Ma thèse montrait que les organisations paysannes engagées dans le commerce de céréales ne peuvent pas être efficaces. Le commerce privé est plus souple et maniable que les OP. Il y a même des femmes qui vendent plus que tous les stocks de la banque de céréales ; elles ont pourtant un petit capital, mais font de nombreuses rotations. Les OP sont meilleures dans certaines activités ; pour d’autres, qui ne relèvent pas de leur spécialité, les marchés peuvent être plus efficaces. De plus, toute activité qui peut être menée par une seule personne ne convient pas forcément à une organisation, car une décision prise de manière collective prend du temps et le marché change vite.
GDS : Pensez-vous que les nouvelles technologies peuvent aider les OP ?
SO : Les NTIC peuvent améliorer la transparence de l’information et ainsi corriger les distorsions du marché. Cela dit, les NTIC ne sont pas toujours la solution. Ce n’est pas forcément en mettant à disposition un ordinateur ou un téléphone mobile que l’on va résoudre les problèmes. S’il est nécessaire que l’organisation achète un vélo pour résoudre ses problèmes de communication, c’est mieux qu’elle achète un vélo. Nous accompagnons les organisations dans leur réflexion, pour voir en quoi ces technologies peuvent les aider. Souvent les organisations dans le monde rural se plaignent de manquer de ceci ou cela. Or il arrive que le problème ne soit pas le manque. Par exemple, pour une personne qui saisit une page par mois ce n’est pas la peine d’avoir un ordinateur. Elle peut envoyer son papier à Ouagadougou, on fera la saisie pour elle. On ne veut pas pousser les organisations à acquérir du matériel. On peut leur conseiller des stratégies beaucoup plus simples pour transférer de l’information.
GDS : Quelles sont les perspectives pour Yam Pukri ?

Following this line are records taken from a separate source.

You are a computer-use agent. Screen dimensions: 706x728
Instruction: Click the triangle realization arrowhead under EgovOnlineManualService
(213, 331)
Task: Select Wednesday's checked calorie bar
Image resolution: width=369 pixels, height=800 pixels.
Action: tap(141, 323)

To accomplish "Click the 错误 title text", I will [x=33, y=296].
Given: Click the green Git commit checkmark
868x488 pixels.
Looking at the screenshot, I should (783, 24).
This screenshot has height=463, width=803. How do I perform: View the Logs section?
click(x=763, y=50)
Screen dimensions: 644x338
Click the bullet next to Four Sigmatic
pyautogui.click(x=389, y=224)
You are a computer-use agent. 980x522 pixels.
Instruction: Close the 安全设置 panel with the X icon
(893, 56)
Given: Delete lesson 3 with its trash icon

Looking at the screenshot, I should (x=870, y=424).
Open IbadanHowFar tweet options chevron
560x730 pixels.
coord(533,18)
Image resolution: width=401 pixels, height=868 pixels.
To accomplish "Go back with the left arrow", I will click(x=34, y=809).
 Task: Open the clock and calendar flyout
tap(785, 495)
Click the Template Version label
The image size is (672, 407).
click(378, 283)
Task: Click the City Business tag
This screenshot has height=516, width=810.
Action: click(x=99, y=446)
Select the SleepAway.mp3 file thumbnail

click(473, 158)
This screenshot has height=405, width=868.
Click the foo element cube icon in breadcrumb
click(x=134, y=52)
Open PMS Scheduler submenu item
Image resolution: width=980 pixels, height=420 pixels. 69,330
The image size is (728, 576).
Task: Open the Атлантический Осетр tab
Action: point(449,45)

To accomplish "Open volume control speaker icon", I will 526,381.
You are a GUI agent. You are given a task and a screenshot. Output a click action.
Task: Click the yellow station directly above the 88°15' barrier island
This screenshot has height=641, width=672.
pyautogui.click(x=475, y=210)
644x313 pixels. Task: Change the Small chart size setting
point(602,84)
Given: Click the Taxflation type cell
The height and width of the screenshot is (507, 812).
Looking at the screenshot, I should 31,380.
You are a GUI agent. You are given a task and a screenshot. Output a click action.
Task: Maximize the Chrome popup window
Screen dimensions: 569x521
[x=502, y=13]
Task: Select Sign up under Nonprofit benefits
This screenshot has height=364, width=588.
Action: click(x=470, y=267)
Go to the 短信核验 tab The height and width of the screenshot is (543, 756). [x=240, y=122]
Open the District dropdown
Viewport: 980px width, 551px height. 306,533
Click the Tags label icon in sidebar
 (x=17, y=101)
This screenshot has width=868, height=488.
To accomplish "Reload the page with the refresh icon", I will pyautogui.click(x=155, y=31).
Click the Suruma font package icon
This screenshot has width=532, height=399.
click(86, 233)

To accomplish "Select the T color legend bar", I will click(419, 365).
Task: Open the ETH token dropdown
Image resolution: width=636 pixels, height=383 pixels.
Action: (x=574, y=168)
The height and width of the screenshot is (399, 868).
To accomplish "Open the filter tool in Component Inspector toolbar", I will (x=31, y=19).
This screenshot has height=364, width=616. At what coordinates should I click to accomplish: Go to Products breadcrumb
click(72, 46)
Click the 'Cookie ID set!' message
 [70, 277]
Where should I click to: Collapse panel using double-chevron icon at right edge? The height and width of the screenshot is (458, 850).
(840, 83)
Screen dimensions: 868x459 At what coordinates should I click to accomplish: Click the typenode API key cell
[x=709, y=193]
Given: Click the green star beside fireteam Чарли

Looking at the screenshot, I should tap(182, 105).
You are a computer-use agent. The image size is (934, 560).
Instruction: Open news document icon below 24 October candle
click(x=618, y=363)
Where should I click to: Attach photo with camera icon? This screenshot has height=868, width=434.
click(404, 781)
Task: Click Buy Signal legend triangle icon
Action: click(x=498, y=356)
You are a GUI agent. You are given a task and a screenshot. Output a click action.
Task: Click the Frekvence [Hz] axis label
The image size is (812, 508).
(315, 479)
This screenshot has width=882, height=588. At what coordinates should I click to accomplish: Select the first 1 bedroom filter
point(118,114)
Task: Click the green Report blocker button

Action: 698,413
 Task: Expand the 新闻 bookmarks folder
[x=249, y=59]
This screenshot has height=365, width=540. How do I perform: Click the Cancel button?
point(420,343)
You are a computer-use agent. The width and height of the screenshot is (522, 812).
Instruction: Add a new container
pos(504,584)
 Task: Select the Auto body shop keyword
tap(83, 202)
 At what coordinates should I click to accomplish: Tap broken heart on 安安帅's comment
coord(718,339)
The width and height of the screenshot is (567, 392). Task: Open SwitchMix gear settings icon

SO : Ces deux dernières années, nous avons mis l’accent sur l’utilisation du téléphone mobile. Nous réfléchissons à comment utiliser au mieux le téléphone mobile, surtout dans les endroits où il n’y a pas internet. Nous avons testé par exemple Frontline SMS. C’est une plateforme qui permet, à partir du mobile et d’un ordinateur, d’envoyer des informations (par exemple des prix de produits agricoles). On peut ainsi envoyer 500 SMS à un réseau. Le problème, c’est que le service est payant. On peut également mener des enquêtes à partir du téléphone mobile, pour incrémenter et traiter rapidement une base de données. Nous testons aussi des logiciels de gestion des stocks.
Nous sommes en perpétuelle exploration. Actuellement nous sommes en train de mettre en place une plateforme de formation à distance pour certains modules des NTIC. L’idée est d’offrir un savoir pratique sur les NTIC (par exemple multimédia, gravure de CD, scanner, montage audio vidéo, excel, etc).